Before you go running to the doctor or one of the self help cults I would cut out stimulants like caffeine, any diet pills or drugs that give you "pep", and anything like aspirin, diet cokes, tea, and such for a few days to see how you feel with a week of better sleep. Caffeine in the short term helps make you feel alert but too much a day or even just a little with a heavy sleep debt will make you eat more refuel the insilin pump for caffeine. Caffeine makes muscles run through their energy supples (sugars) faster, it can't give you energy.

If that doesn't work and you're still reaching for more food when you reall don't want to eat any more, a classic sign of the anxiety-depression type. I would have you take 500-1000mg of taurine a day, taurine wich is like $3 for a bottle of 50 500mg tabs. Taurine helps stimulate dopamine much better than it's derivitive phenylalanine, the diet soda junkies feel good chemical found in aspertame. 

Now dopamine is only going to wind you up and make you feel good without being a speedy high, it's more of the high you get with something like facebook you don't want to put down. If taurine doesn't work you might want to consider Tryptophan or 5-HTP in small doses to stimulate serotonin and help calm you down taken at night before bed. 

But again I have to go back to depression because I have it, my family has it, and I've worked with others who have it pretty bad and don't know the warning signs when first appear. All of a sudden uncontrollable overeating or a sudden lack of appetite is useally the warning signs you're body is stressed and a black hole of depression or fire storm of anxiety is on it's way once your self preservation tactics can't hold them back. You should try working on any areas of you life that may be wearing on you before you blame it on will power or a problem with food. You know lonliness will also get to you, there's a reason cages animals die off very quickly..... I also hear it's worse for you than smoking or obesity.


----------



## Flygirl

I think You will be surprised to find that once you stop eating crappy food for a period of time, that once you do have it again you won't like it and it will hurt your stomach.
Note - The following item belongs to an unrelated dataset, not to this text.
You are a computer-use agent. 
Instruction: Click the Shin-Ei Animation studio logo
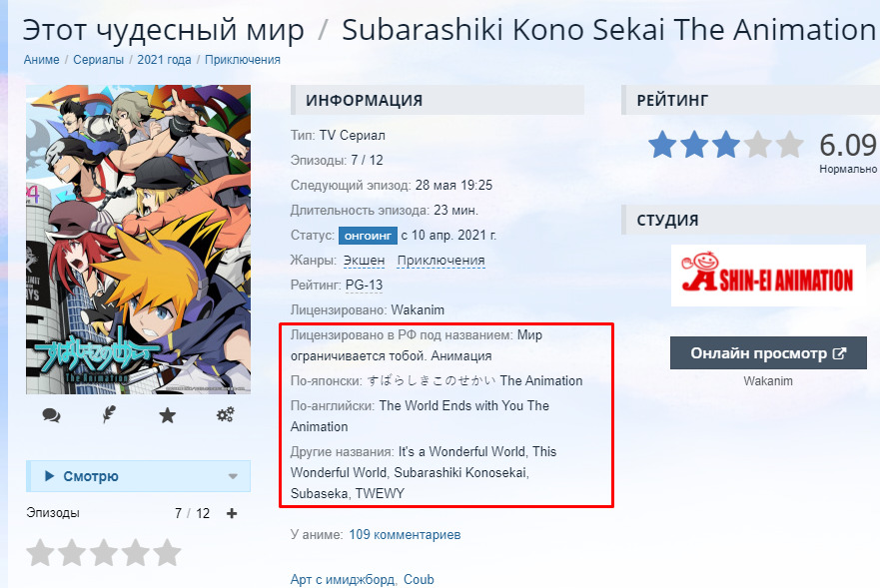(768, 276)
Watching the movie, Food Inc, changed the food I eat. There was no going back after that.


----------



## mablenc

I read something recently but, don't remember where, but it said that after you eat and you are still hungry it means that your body is missing nutrients. Try jucing, it has help me a lot with my over eating and energy.


----------



## LadyOfTheLake

"Food is the most widely abused anti-anxiety drug in America, and exercise is the most potent and underutilized antidepressant."

This quote really resounds with me. I used to be a binge eater and I hated to exercise. I am still an emotional eater, but due to a medication I have to take, I have very little appetite and I have lost 20 lbs. I still need to lose another 15-20 to be at the "perfect" weight for my height, but I'm not too worried about that right now. 
I know that I haven't dealt with the reasons why I ate like I did, and I still turn to food, bad food, in times of stress or boredom. And it seems like I'm always stressed or bored. 
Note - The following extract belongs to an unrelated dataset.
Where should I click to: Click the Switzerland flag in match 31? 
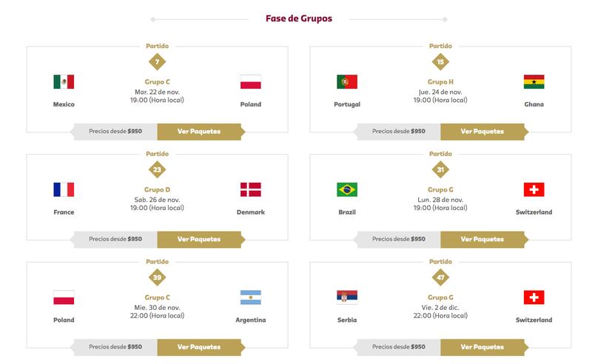pos(534,189)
I see you started this thread some time ago OP. Have you made any progress?


----------



## Almostrecovered

your best bet is to cut out most of the carbs, if you can stick to it for a week your body will adjust and stop the cravings

carbs give you spikes of high blood sugar and when you crash shortly after you want more carbs


----------



## Bellavista

LadyOfTheLake said:


> "Food is the most widely abused anti-anxiety drug in America, and exercise is the most potent and underutilized antidepressant."
> 
> This quote really resounds with me. I used to be a binge eater and I hated to exercise. I am still an emotional eater, but due to a medication I have to take, I have very little appetite and I have lost 20 lbs. I still need to lose another 15-20 to be at the "perfect" weight for my height, but I'm not too worried about that right now.
> I know that I haven't dealt with the reasons why I ate like I did, and I still turn to food, bad food, in times of stress or boredom. And it seems like I'm always stressed or bored.
> 
> I see you started this thread some time ago OP. Have you made any progress?
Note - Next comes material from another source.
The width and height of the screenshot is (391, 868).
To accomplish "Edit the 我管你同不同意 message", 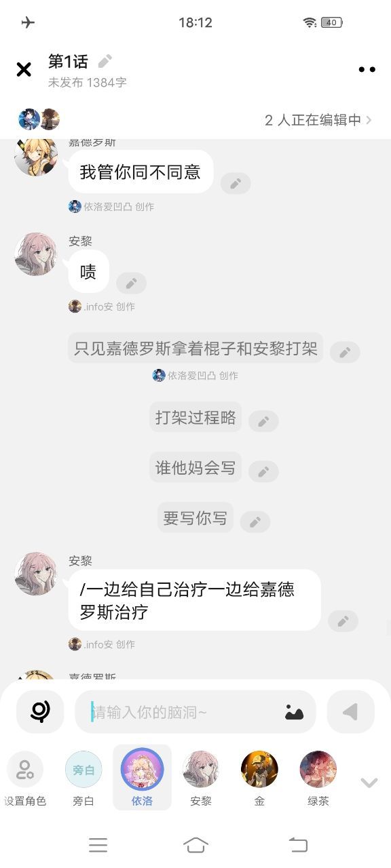I will (236, 184).
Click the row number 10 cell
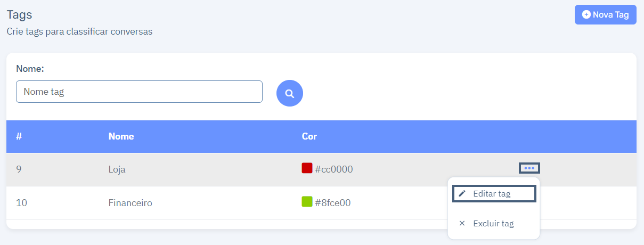644x245 pixels. [22, 203]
Not much progress thus far, Lady. It has come to the point where I have to though as I have no clothes left that fit and am not going to buy bigger ones.

I wanted to break my chocolate addiction last week, but it was a horrendous week and this just did not happen. I decided yesterday that Saturday, today, would be my starting point and there would be no more chocolate, chips or rubbish food from here on in. I know this will be like giving up other addictions, like smoking or drinking, so I am expecting to have some moments where it is hard.


----------



## Marianita

You have to talk to some specialist who could help you with this obsession because this is not healthy at all. You also could try 90 days diet to lose some weight. It's really healthy diet because you eat everything and not stay hungry


----------



## Mavash.

Try taking 500mg of glutamine when you have cravings. I did this three times a day. Take 1,000mg of chromium picolate daily.


----------



## MariaDroste

Try and curb your eating gradually. A sudden stop might have adverse effect. Also consult a dietician to know what you can consume and what you can't. Read books which teach how to control the temptation of food. Unless you have the will to do it, nothing else will help.


----------



## H30

Hey, I know this thread it a little on the older side, but I wanted to see how things are going? 
Have you sought help for the eating issues? 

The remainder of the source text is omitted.